Prostaglandin in the peripheral plasma of tammar wallabies during parturition.


Tammar wallabies (Macropus eugenii) were observed for 7 days, 24 h/day, at the expected time of birth in two consecutive breeding seasons. Blood was collected from the lateral tail vein 1-2 days before birth, then at 10- to 20-min intervals in the peripartum period and less frequently to 30-h post partum. Plasma was assayed for the prostaglandin metabolite 13,14-dihydro-15-oxo-prostaglandin F2 alpha (PGFM), progesterone and LH. An assay for PGFM was validated which allows direct measurement in 100 microliter unextracted plasma with a sensitivity of 0.14 nmol/l (50 pg/ml). There was a short-lived peak of PGFM immediately before or at birth (7.15 +/- 2.52 nmol/l; 2536 +/- 892 pg/ml) which declined to less than 0.28 nmol/l (100 pg/ml) within 2-h post partum.

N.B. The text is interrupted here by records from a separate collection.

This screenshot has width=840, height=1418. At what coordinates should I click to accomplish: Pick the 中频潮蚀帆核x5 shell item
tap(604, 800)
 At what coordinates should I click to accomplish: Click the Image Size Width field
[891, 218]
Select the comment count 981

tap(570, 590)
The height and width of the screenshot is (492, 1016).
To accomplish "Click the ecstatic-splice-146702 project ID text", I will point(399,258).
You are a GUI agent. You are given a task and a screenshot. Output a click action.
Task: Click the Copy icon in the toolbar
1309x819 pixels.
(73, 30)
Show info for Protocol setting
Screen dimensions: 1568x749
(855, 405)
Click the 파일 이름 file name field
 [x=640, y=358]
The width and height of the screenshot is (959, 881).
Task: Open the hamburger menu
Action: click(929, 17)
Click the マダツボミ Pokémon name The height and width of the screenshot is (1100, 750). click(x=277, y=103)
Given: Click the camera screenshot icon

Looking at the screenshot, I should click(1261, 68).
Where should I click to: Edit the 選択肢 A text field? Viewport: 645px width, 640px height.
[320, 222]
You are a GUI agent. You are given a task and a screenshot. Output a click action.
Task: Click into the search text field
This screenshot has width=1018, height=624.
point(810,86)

Progesterone concentrations declined about the time of birth, coincident with the peak of PGFM, and reached levels observed in lactationally quiescent animals by 16-h post partum, which was also the time of the LH peak. The transient prostaglandin pulse was detected only by frequent sampling and suggests that, as in other mammals, prostaglandin is important in parturition.